В министерстве двора. Воспоминания - Василий Кривенко
Шрифт:
Интервал:
Закладка:
Петру Павловичу Дурново предложили на выбор или отказаться от совместительства, или покинуть пост, он обиделся и немедленно попросил увольнения от должности. Его место занял статс-секретарь Петр Александрович Рихтер, бывший член Совета Департамента уделов. Он выделился своей распорядительностью в бытность еще управляющим Самарской удельной конторой. Во время голода в 1873 году он, состоя во главе местного управления Красного Креста, обратил на себя внимание своей энергичной, незаурядной деятельностью. Работал он в Красном Кресте и во время кампании 1877–1878 годов.

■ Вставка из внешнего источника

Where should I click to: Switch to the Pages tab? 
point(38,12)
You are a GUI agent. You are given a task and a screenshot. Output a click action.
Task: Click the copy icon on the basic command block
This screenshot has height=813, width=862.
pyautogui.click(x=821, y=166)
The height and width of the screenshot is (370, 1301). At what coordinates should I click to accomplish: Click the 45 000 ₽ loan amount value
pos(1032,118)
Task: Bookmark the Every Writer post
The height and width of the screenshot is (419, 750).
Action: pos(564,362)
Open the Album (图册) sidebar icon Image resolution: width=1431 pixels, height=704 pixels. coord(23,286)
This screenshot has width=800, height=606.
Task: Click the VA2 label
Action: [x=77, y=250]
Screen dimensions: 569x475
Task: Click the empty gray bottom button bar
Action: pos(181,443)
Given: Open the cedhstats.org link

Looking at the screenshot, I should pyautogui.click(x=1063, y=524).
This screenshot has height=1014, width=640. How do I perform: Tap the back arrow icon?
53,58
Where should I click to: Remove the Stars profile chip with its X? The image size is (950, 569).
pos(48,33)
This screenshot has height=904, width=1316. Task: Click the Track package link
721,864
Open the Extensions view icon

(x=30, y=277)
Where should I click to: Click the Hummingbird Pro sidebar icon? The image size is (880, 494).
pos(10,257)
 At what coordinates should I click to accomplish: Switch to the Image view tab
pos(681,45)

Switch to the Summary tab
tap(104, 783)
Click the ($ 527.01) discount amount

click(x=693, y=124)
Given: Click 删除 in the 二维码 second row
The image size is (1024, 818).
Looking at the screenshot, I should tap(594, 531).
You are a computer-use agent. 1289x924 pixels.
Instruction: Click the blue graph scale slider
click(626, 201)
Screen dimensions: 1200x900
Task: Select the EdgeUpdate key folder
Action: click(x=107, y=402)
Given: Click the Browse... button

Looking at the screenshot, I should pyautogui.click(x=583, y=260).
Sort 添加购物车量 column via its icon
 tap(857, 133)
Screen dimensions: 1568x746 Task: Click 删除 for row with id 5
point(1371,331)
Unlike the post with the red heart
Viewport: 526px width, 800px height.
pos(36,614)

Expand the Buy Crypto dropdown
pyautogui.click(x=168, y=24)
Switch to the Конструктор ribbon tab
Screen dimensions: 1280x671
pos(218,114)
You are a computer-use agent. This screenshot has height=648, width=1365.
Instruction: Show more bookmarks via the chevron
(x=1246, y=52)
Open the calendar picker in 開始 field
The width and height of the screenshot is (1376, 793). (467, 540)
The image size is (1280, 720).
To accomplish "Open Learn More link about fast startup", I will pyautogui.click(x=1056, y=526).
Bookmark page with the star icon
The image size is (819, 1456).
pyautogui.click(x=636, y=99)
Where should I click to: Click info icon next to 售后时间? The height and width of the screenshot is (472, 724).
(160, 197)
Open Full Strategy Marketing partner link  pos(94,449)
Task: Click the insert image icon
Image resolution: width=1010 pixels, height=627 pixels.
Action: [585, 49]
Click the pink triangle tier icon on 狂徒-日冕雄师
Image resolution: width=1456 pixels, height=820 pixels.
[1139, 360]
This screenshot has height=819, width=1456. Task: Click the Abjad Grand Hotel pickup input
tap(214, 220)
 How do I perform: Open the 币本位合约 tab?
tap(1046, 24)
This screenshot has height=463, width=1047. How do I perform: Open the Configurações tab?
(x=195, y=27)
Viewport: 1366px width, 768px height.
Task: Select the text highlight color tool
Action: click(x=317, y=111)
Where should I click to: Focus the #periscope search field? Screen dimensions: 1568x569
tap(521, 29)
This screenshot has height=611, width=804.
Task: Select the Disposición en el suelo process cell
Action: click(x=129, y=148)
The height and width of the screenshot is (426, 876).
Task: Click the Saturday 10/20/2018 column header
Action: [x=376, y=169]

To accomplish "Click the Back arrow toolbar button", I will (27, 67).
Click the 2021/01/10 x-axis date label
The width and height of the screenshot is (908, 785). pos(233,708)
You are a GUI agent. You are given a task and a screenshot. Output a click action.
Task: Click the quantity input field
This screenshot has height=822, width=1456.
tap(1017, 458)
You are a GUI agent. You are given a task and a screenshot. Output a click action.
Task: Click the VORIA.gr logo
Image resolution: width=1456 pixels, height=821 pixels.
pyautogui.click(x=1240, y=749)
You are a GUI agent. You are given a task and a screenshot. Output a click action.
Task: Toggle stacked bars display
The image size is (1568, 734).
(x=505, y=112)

Когда начались приготовления к коронации 1883 года[153], то по протекции А. Н. Кирилина, заведующим делами Коронационной комиссии назначен был его свояк, тихий, скромный действительный статский советник Игнатьев. Он мямлил, дело не клеилось, а коронационные торжества все приближались ближе и ближе. Надо было переменить темп. Игнатьев внезапно скончался. Тут-то вспомнили об энергии Рихтера и призвали [его] в Коронационную комиссию. Петр Александрович стал командовать, и в конце торжеств пожалован был званием статс-секретаря его величества, что его ставило в ряды вельмож.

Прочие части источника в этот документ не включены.